Starting at the line that has "The image size is (959, 401)." and stopping after the line that has "point(200,639)", copy those lines of the records again, replacing "gear" with "cog" and leaving everything else unchanged.

'''

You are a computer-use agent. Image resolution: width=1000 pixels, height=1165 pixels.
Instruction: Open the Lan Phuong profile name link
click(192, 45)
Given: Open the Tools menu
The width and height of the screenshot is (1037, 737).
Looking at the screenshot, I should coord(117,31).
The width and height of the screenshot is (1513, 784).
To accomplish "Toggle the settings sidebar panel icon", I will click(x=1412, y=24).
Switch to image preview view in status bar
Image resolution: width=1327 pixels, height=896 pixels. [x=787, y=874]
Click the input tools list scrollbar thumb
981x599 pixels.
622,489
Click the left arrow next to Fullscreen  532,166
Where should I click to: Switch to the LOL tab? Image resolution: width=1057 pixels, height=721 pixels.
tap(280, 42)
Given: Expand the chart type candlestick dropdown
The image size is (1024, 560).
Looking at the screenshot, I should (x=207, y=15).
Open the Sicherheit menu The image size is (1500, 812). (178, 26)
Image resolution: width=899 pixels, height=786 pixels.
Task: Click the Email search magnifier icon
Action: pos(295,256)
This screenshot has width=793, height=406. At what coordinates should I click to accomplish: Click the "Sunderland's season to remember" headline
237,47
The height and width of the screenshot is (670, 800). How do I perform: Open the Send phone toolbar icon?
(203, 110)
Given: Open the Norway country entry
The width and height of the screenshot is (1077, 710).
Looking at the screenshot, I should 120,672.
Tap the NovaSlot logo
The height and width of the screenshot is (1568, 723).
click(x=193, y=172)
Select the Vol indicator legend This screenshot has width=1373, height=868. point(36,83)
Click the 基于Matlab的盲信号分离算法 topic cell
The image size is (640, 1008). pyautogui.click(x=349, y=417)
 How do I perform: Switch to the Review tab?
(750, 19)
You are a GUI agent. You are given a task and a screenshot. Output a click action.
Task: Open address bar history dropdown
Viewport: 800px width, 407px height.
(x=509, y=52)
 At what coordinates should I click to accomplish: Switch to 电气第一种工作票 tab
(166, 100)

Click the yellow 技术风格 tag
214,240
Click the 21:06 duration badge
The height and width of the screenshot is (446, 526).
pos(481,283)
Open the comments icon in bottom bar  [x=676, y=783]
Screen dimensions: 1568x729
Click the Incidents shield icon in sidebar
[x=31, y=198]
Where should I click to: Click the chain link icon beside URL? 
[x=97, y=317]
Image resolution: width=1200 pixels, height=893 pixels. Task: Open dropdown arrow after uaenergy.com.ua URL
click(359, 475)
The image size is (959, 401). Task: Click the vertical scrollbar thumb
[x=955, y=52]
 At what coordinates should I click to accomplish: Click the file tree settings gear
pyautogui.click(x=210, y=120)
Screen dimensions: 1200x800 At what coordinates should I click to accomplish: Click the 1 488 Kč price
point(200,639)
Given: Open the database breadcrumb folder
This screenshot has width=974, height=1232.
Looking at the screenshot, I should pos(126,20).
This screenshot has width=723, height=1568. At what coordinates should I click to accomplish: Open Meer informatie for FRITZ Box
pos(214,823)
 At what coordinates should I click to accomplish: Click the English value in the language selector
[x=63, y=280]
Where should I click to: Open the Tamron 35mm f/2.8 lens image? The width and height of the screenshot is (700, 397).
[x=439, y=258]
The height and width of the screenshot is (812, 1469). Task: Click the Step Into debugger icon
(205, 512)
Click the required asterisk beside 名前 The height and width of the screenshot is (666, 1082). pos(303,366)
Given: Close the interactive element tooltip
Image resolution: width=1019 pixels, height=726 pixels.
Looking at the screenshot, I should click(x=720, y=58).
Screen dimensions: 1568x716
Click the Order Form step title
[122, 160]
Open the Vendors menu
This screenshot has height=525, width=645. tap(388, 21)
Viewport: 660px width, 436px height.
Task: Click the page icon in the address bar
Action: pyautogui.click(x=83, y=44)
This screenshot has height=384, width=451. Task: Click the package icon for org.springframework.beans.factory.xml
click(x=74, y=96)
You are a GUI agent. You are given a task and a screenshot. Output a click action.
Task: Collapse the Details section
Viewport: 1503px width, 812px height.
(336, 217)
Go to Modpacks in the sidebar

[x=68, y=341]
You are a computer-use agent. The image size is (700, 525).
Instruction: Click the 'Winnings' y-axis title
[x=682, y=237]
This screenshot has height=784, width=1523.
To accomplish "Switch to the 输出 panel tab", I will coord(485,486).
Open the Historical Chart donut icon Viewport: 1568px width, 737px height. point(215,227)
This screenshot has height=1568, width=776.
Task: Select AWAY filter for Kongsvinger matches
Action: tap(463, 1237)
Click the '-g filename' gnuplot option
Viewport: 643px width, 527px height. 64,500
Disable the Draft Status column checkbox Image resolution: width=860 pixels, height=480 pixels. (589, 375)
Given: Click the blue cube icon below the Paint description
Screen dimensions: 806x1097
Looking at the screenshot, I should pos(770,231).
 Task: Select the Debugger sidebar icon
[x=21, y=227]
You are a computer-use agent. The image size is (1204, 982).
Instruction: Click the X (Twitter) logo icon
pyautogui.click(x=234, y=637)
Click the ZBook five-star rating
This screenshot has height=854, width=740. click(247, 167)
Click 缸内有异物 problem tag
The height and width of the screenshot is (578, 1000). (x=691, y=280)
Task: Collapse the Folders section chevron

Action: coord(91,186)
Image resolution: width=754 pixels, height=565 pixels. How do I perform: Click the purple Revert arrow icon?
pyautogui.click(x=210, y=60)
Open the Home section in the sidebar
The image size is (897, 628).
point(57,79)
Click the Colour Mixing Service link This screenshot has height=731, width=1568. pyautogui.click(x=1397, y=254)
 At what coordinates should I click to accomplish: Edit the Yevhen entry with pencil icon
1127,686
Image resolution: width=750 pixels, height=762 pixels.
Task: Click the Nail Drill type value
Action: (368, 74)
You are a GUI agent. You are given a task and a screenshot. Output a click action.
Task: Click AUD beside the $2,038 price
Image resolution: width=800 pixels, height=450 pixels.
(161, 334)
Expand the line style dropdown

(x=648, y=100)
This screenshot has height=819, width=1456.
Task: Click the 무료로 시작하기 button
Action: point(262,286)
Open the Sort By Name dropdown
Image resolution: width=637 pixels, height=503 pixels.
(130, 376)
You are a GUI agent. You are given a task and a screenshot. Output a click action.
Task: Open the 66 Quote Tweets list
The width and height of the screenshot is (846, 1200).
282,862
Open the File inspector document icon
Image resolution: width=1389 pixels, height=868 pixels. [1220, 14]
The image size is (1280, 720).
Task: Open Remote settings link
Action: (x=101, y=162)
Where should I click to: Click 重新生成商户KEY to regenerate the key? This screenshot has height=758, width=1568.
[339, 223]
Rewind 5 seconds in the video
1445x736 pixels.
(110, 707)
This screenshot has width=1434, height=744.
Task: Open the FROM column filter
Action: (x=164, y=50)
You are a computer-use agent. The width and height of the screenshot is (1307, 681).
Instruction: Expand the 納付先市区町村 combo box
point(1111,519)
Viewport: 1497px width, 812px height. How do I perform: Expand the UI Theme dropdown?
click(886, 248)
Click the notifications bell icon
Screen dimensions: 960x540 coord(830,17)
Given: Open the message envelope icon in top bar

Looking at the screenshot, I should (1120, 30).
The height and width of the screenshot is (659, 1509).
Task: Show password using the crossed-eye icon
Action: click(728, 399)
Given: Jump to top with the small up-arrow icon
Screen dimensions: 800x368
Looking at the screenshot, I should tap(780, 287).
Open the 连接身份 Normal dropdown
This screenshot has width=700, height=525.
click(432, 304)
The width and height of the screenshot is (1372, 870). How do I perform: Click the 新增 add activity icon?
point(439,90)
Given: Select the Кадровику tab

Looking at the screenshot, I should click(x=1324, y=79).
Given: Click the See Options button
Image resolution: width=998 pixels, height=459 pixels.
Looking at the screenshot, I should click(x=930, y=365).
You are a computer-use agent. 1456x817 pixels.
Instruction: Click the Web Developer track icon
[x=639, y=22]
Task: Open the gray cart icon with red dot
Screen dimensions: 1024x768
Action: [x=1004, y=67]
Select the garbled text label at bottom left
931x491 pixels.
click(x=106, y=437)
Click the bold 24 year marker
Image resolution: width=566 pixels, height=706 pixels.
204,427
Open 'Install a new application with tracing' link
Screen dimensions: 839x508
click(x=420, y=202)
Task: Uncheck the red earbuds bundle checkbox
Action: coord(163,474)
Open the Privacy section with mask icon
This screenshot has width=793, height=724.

'''

_EXPECTED OUTPUT_
The image size is (959, 401). Task: Click the vertical scrollbar thumb
[x=955, y=52]
 At what coordinates should I click to accomplish: Click the file tree settings cog
pyautogui.click(x=210, y=120)
Screen dimensions: 1200x800 At what coordinates should I click to accomplish: Click the 1 488 Kč price
point(200,639)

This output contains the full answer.